In fact, since the early 1990s, many companies which before supplied very expensive simulators to the military are busy converting them into entertainment arcade-based systems. One of the first such systems already commercially operating in a number of major cities, including Chicago and Tokyo - Battletech Center from Virtual World Entertainment, Inc. - is directly modeled on SIMNET (Simulation Network) developed by DARPA (Defense Advanced Research Projects Agency). SIMNET can be thought of as the first model of cyberspace, the very first collaborative VR environment. SIMNET consists of a number of individual simulators, networked together, each containing a copy of the world database and the virtual representation of all other participants in the conflict such as the Kuwaiti theater of operations. Similarly, a Battletech Center comprises a networked collection of futuristic cockpit models with VR gear. For seven dollars each, seven players can fight each other in a simulated environment. In another example, in 1992 Lucas Arts has teamed up with Hughes Aircraft, combining the expertise in computer games of the former with the expertise in building actual flight simulators of the latter, in a joint venture aimed at theme-park type rides.

A computer game and a flight simulator (or an actual cockpit) are only the most obvious examples of how contemporary visual culture is increasingly permeated by interactive computer graphic information displays. Their presence points to an essential feature of the post-industrial society in which the human, both at work and at play, functions as a part of human-machine systems where vision acts is a main interface between the human and the machine.

Human-machine system is defined as "an equipment system, in which at least one of the components is a human being who interacts with or intervenes in the operation of the machine components of the system from time to time." In contrast to a manual worker of the industrial age, an operator in a human-machine system is primarily engaged in the observation of displays which present information in real time about the changing status of a system or an environment, real or virtual: a radar screen tracking a surrounding space; a computer screen updating the prices of stocks; a video screen of a computer game presenting an imaginary battlefield; a control panel of an automobile showing its speed, etc.

* Task requirements
1) Answer these questions using the passage on simulators and human-machine systems.
(a) How much does each player pay to fight at a Battletech Center?
(b) In 1992, which company did Lucas Arts team up with?
(c) What is an operator in a human-machine system primarily engaged in?
2) From the listing, retype the lines between the one holding "For every named target in this 812×662" and the one holding "Phone (516, 249)", inclusive, with no changes.

(Data on locating visible targets)
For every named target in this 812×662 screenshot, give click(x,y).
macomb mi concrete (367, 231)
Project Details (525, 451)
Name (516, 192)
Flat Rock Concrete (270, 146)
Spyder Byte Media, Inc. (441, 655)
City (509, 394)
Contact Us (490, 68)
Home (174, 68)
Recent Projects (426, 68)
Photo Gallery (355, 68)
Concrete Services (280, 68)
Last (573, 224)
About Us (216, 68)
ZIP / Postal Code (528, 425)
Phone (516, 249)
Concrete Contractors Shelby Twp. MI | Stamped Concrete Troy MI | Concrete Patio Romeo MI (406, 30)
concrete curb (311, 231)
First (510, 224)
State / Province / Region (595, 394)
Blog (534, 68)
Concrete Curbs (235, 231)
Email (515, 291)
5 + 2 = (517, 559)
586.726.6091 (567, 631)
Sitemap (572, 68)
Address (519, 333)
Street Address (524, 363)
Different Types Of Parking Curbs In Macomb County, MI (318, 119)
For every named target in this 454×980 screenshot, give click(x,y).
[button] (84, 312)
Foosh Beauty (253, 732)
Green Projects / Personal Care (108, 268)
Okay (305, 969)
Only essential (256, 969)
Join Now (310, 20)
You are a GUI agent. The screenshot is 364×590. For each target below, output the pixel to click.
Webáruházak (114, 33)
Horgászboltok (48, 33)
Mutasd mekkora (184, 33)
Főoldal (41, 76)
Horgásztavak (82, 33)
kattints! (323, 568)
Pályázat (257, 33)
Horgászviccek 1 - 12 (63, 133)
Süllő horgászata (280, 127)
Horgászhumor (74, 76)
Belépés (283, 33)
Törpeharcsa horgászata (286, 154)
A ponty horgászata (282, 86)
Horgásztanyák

--

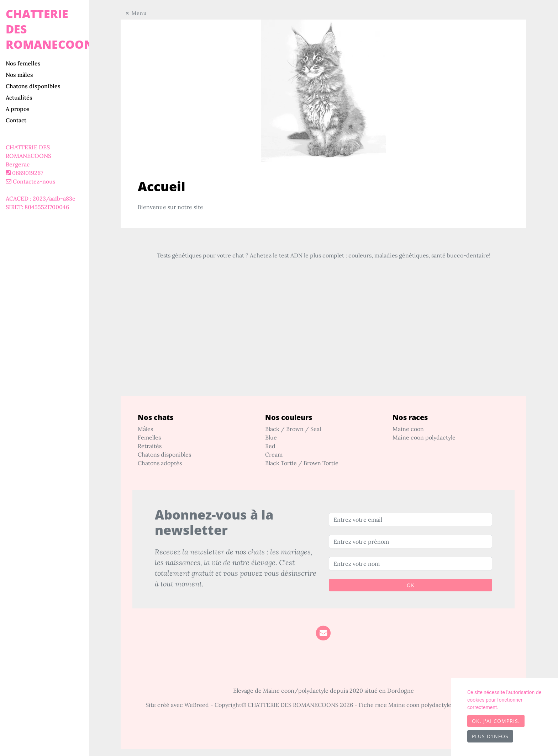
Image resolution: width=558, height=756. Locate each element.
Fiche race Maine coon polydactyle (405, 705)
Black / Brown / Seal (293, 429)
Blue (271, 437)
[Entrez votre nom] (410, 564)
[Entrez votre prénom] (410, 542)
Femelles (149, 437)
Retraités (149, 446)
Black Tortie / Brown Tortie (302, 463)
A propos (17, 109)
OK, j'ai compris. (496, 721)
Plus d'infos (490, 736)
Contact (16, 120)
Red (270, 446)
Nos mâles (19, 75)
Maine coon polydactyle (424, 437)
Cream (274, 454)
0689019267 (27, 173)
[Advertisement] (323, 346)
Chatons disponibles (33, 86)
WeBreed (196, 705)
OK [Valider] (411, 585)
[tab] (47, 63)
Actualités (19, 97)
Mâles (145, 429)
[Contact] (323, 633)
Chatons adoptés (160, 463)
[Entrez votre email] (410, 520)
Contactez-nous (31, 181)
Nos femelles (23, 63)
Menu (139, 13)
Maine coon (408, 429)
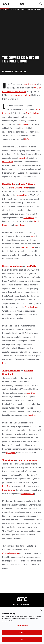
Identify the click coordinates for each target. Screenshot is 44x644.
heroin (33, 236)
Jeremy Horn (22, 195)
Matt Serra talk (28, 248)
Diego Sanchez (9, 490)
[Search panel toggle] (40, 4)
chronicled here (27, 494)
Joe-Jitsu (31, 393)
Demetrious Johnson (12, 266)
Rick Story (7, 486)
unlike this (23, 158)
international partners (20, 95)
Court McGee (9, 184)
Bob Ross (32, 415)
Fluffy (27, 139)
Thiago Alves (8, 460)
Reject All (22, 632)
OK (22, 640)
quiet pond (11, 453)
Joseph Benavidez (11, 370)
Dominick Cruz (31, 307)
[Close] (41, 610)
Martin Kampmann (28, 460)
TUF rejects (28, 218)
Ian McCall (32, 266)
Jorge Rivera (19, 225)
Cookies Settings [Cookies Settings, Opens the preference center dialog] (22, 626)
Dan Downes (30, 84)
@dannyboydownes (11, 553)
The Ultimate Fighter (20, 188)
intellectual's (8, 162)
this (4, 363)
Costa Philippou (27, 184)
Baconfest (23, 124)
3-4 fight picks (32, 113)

* Answers for this exercise
1)
(a) Seven dollars.
(b) Hughes Aircraft.
(c) The observation of displays that present real-time information about the changing status of a system or an environment, real or virtual.

2)
For every named target in this 812×662 screenshot, give click(x,y).
macomb mi concrete (367, 231)
Project Details (525, 451)
Name (516, 192)
Flat Rock Concrete (270, 146)
Spyder Byte Media, Inc. (441, 655)
City (509, 394)
Contact Us (490, 68)
Home (174, 68)
Recent Projects (426, 68)
Photo Gallery (355, 68)
Concrete Services (280, 68)
Last (573, 224)
About Us (216, 68)
ZIP / Postal Code (528, 425)
Phone (516, 249)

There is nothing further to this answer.